== ARTICLE ==
begin

Pondering a while more, she suddenly blurted, “It’s okay, I guess. Your photography needs a bit more work. Like that photo of the chicken hawker for example, the man next to her has his head cropped off. You shouldn’t do that.”

Satisfied with her two cents worth, she ambled back to her makeshift stall selling socks and kitchen towels. A bit thrown off, I thought to myself: Well, this should be interesting.

Choosing the inaugural location

Earlier in the day, I had picked up my freshly printed photo boards and decided that there was no better time than to begin the Roving Exhibit.

For the inaugural exhibit, I chose to set up in the street market in Tilanqiao which I photographed frequently. I knew many of the vendors and familiar territory bode well in case of any potential “interventions”.

Finding good real estate on a busy sidewalk of a street market is hard. Avoiding Dongyuhang Lu (东余杭路) due to the mess of hawkers selling vegetables, fish and poultry, I settled in on Anguo Lu (安国路). Street traffic wasn’t too overwhelming and was made up of mostly vendors selling sundries and residents playing cards or carom.

I negotiated the use of two old rickety chairs from a husband and wife street barber duo to hold my photo boards. The lady boss cheerily said it should provide some entertainment for her waiting customers. The husband seemed less enthused.

end

== RECORDS SHOWN ==

begin

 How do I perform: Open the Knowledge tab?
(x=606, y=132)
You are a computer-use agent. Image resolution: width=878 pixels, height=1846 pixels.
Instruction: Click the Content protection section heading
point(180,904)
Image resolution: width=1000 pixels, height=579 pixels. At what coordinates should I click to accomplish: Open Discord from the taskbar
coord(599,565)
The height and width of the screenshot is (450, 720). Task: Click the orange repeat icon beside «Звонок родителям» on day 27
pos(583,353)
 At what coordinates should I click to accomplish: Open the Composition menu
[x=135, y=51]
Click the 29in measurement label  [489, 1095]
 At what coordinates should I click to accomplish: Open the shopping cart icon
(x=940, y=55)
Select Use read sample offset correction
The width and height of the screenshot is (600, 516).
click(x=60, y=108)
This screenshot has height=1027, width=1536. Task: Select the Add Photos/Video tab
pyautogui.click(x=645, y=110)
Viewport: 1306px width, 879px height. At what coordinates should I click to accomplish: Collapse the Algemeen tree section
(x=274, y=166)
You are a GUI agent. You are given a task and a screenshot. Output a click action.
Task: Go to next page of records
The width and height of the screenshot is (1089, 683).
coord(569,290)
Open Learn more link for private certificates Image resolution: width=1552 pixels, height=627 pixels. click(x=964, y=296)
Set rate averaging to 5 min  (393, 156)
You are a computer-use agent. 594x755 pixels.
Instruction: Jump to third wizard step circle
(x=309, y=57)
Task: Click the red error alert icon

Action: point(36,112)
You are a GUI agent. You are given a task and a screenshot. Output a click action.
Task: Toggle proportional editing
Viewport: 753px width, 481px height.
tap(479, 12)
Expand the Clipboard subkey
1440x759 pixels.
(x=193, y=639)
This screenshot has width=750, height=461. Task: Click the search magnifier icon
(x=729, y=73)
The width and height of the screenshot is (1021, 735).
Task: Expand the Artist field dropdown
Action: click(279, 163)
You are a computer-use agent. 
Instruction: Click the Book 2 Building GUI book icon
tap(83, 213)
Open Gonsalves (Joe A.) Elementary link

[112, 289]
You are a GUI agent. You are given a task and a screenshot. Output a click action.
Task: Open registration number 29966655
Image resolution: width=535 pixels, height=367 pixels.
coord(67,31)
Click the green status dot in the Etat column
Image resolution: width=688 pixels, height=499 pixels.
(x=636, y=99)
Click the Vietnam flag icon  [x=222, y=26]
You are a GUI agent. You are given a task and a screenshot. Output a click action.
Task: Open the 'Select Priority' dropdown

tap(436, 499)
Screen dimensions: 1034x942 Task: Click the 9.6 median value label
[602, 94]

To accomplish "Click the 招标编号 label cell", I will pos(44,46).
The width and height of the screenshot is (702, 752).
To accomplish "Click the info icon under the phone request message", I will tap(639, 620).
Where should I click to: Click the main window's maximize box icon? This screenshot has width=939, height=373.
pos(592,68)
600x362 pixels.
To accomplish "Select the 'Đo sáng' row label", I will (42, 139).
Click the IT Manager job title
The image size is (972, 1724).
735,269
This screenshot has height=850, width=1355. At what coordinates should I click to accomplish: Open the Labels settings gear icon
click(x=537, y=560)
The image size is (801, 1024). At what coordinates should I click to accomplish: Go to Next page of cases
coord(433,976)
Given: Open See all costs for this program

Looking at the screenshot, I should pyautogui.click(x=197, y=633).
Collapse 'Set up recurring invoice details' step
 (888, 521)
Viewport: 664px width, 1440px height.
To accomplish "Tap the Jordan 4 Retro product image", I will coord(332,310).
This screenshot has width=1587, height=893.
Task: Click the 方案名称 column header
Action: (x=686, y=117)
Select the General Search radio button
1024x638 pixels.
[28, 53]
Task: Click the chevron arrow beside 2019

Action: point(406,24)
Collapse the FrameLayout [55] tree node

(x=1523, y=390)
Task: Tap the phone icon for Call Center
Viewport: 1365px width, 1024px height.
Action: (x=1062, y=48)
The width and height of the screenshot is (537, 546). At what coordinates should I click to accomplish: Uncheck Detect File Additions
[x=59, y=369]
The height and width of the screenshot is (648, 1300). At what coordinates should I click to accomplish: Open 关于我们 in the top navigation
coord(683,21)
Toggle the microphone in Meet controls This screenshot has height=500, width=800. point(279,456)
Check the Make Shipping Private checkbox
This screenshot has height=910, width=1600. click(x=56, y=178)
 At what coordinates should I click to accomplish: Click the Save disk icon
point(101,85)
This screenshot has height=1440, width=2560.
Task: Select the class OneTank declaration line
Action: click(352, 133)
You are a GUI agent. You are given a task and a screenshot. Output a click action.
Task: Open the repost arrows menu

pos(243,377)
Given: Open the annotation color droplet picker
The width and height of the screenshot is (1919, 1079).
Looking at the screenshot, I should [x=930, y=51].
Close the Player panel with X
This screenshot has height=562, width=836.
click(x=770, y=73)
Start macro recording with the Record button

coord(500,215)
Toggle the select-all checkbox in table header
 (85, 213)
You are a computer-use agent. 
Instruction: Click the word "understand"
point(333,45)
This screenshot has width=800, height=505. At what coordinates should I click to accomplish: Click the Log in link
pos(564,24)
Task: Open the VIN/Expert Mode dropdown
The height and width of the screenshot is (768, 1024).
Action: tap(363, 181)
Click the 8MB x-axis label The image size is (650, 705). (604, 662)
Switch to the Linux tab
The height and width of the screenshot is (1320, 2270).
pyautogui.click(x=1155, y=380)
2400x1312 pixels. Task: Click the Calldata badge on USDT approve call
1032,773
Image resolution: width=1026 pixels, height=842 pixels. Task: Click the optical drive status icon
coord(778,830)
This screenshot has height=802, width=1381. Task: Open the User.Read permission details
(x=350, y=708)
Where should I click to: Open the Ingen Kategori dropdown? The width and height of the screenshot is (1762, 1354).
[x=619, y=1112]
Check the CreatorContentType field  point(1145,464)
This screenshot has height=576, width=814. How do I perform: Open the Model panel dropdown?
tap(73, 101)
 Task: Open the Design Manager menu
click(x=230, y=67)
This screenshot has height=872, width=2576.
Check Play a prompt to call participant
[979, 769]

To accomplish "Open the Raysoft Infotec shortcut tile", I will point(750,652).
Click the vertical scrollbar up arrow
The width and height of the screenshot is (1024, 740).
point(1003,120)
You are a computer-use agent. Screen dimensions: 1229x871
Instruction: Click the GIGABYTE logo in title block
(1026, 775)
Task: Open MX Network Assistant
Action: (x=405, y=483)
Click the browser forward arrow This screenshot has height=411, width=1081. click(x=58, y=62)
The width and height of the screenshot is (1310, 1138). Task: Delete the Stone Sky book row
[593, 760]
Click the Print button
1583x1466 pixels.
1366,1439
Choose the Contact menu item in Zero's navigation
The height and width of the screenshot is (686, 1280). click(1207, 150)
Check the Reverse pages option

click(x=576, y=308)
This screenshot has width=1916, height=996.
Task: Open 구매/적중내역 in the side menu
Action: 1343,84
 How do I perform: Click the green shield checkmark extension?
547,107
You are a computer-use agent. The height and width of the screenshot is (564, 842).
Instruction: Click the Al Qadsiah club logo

end

== TO DO ==
[1] Pull out every line of the records that contains the word "Collapse".
[2] Write the next part of the account of setting up a roving photo exhibit in a street market, starting after its last sentence.

== ANSWERS GIVEN ==
[1]
Viewport: 1306px width, 879px height. At what coordinates should I click to accomplish: Collapse the Algemeen tree section
Collapse 'Set up recurring invoice details' step
Collapse the FrameLayout [55] tree node

[2]
Curious and curiouser

Traffic was halting initially but the ebb and flow of patrons was diverse if not amusing to watch. Neighbouring vendors selling a kaleidoscope of knick knacks popped over when they had a free moment while keeping a watchful eye on their wares.

Sometimes, cyclists would wheel toward the boards or just slow down for a glance. My area was kept clean as the street sweeper would absently sweep the same spot as he examined the photos. Lingering patrons sat on stools while waiting for their haircut next door. Customers of nearby vendors had an occasional glance but found shopping a lot more interesting.

Reactions ranged from scepticism, amusement to bafflement. The first and most common question posed by residents when they pass by was: “What is the point of this?” I spent much of my time explaining the intention of the exhibit and describing the location behind each photo. It was entirely free, or just art’s sake, I added to one gentleman in particular. He eyed me suspiciously as he slowly walked away.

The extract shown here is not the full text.